══ Records
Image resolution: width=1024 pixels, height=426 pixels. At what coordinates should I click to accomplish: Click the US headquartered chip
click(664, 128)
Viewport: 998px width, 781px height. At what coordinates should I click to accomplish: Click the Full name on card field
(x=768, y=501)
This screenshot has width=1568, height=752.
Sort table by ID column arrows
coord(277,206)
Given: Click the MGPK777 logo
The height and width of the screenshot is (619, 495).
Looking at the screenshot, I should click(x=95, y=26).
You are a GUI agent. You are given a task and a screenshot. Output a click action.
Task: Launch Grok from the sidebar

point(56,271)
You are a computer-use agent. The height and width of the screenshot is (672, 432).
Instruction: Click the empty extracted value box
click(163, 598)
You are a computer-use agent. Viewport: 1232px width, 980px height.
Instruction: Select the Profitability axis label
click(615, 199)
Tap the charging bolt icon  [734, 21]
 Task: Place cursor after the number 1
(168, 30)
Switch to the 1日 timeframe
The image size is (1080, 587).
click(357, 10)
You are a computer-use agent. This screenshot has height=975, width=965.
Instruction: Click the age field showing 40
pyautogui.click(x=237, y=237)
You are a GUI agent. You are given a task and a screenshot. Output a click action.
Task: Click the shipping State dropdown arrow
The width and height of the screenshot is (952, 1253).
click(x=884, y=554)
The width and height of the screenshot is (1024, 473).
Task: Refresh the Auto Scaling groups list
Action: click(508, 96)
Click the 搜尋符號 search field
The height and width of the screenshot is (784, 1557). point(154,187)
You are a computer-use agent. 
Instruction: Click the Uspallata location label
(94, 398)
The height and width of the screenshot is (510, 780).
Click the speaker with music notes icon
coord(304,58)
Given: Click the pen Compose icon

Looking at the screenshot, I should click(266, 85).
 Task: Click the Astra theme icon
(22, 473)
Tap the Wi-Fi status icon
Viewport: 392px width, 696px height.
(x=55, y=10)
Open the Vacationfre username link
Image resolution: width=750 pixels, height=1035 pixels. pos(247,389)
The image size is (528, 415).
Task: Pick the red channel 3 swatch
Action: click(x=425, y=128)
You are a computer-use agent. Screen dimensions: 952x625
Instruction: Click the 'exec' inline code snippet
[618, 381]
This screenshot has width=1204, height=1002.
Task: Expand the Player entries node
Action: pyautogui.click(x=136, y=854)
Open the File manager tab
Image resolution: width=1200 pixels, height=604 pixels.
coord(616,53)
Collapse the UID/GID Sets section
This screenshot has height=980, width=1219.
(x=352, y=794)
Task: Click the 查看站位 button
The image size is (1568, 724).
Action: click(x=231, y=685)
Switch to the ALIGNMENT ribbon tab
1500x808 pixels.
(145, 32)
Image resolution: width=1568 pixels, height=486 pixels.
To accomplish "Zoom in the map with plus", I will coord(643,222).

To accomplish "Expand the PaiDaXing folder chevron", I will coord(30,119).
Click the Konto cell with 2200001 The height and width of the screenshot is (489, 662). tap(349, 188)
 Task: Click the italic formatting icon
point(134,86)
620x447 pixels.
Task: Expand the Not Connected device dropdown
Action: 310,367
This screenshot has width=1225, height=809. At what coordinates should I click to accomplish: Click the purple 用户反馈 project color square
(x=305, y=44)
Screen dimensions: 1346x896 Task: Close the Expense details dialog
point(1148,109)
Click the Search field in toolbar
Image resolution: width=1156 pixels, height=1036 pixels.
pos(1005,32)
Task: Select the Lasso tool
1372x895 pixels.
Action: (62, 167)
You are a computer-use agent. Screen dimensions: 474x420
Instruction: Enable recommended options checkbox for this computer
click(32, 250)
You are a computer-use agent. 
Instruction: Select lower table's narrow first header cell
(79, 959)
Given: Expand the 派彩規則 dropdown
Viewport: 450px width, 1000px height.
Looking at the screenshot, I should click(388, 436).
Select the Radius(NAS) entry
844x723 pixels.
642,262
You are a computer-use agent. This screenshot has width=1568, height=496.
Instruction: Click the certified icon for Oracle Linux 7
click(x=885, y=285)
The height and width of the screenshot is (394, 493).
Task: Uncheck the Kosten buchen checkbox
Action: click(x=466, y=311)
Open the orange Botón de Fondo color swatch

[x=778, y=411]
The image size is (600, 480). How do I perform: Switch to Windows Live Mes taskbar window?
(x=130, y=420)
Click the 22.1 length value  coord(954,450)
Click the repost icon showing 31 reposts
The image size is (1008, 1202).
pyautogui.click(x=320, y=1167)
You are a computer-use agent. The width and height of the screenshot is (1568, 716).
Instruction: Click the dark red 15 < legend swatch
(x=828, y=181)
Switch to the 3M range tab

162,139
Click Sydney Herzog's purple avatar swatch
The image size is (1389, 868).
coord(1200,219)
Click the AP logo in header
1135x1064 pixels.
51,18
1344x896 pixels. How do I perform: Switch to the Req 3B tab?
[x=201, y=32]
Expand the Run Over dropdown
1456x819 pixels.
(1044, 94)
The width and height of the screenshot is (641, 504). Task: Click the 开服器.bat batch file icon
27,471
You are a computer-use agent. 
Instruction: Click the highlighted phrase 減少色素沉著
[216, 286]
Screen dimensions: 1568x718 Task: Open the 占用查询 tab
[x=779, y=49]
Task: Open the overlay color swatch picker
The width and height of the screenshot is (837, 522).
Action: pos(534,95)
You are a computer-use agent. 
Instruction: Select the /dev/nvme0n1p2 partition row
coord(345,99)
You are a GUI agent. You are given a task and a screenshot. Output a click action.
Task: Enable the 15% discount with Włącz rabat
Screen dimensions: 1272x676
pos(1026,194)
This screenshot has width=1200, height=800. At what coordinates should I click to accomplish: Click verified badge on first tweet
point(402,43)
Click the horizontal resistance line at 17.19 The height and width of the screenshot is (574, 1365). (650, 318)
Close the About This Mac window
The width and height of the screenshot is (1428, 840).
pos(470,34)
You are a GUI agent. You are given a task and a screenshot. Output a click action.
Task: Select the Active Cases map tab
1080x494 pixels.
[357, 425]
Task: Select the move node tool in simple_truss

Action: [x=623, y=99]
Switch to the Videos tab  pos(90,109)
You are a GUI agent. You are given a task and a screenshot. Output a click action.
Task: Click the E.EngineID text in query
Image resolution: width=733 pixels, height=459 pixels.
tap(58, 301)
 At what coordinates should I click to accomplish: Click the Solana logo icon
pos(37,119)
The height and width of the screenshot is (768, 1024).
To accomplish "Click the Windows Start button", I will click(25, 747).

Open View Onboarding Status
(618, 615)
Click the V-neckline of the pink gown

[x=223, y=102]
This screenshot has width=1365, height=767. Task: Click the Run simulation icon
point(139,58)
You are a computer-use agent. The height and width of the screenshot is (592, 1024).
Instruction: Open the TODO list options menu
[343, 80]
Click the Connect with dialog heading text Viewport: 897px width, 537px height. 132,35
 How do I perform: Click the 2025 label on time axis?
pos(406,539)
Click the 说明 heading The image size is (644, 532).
════
### Assigned task
The response should be an exact copy of the lines from the one with "1080x494 pixels." through the end of the data, with no other text.

### Your solution
1080x494 pixels.
[357, 425]
Task: Select the move node tool in simple_truss

Action: [x=623, y=99]
Switch to the Videos tab  pos(90,109)
You are a GUI agent. You are given a task and a screenshot. Output a click action.
Task: Click the E.EngineID text in query
Image resolution: width=733 pixels, height=459 pixels.
tap(58, 301)
 At what coordinates should I click to accomplish: Click the Solana logo icon
pos(37,119)
The height and width of the screenshot is (768, 1024).
To accomplish "Click the Windows Start button", I will click(25, 747).

Open View Onboarding Status
(618, 615)
Click the V-neckline of the pink gown

[x=223, y=102]
This screenshot has width=1365, height=767. Task: Click the Run simulation icon
point(139,58)
You are a computer-use agent. The height and width of the screenshot is (592, 1024).
Instruction: Open the TODO list options menu
[343, 80]
Click the Connect with dialog heading text Viewport: 897px width, 537px height. 132,35
 How do I perform: Click the 2025 label on time axis?
pos(406,539)
Click the 说明 heading The image size is (644, 532).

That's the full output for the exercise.